There were quid pro quos in the early days too, but usually this was in the form of donations or providing logistic support during elections.

Things started changing in the 1980s when the focus shifted to infrastructure development and industrialisation. Rules began to be bent more blatantly to suit businessmen. In the early 1980s, a senior officer who, despite instructions from the chief minister, did not clear a proposal to increase the state government’s stake in a joint venture firm and refused to divert money allocated for another purpose, was unceremoniously transferred from his post.

This was also the time when the second generation of business families in Andhra Pradesh was beginning to take charge. “The younger generation is more aggressive and ready to do things — both legitimate and illegitimate — their parents wouldn’t have dared to,” says the scion of a prominent industrialist family in the state. “The earlier generation was content with a slower pace of growth, but not their successors.”

The unholy nexus between business and politics solidified further after 1991, when economic liberalisation not only opened up opportunities for entrepreneurs but also shifted the centre of economic decision making to the states, notes a Hyderabad-based executive. With states having to compete for investment, tax sops and cheap land became the main magnets to woo industry. “There is a large element of discretion in providing both and when this is exercised, there will be a quid pro quo,” says the executive.

Chief minister N. Chandrababu Naidu’s obsession with building up his image as a CEO putting the state on to a new growth path led to an aggressive wooing of industry and ample use of these discretionary powers. “Where there is more economic activity there will be more corruption,” says E.A.S. Sarma, former Union finance secretary who is at the centre of the Forum for a Better Vizag and is battling the state government in cases relating to land acquisition for industry.

It certainly helped if governments wanted to promote particular industries, notes C. Kutumb Rao, chief financial analyst at Hyderabad-based portfolio management firm Prime India Securities. Satyam’s Raju was making his mark in the IT sector at a time when Naidu was encouraging the industry. Gelli was the poster boy of banking sector reforms and a hefty amount of state government funds for education and health were put in GTB. The present government’s award of Rs 1,50,000 crore of irrigation contracts in the past four years, says the Congress politician, has come as a windfall for many infrastructure firms. All this resulted in the inevitable give and take — a prominent infrastructure firm is said to have offered stakes in every project it bags to relatives of politicians.

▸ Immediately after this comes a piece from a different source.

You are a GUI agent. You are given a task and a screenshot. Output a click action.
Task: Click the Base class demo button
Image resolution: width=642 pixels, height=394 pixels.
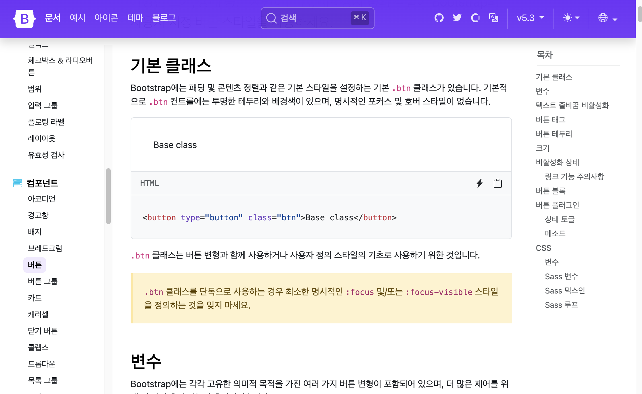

It isn’t just economic activity that is fuelling business corruption in Andhra Pradesh, but also the nature of its politics. Not only are there more political parties now, says the industrialist, but the greed of politicians has also grown, a point the Congress leader concedes.

Most industrialists take care to make friends on both sides of the political divide. “Like a good Hindu, I propitiate all deities,” says another industrialist. Despite running foul of Indira Gandhi, the late K.V.K. Raju of the Nagarjuna Group, for example, had ingratiated himself with north Indian Congressmen as well as with Andhra Pradesh leaders like K. Vijay Bhaskar Reddy, K. Sanjeeva Rao and P. Shivshankar. But his influence didn’t diminish when N.T. Rama Rao of the Telugu Desam became the chief minister.

The Satyam imbroglio may transform corporate governance. But will it change the business-politics nexus in Andhra Pradesh?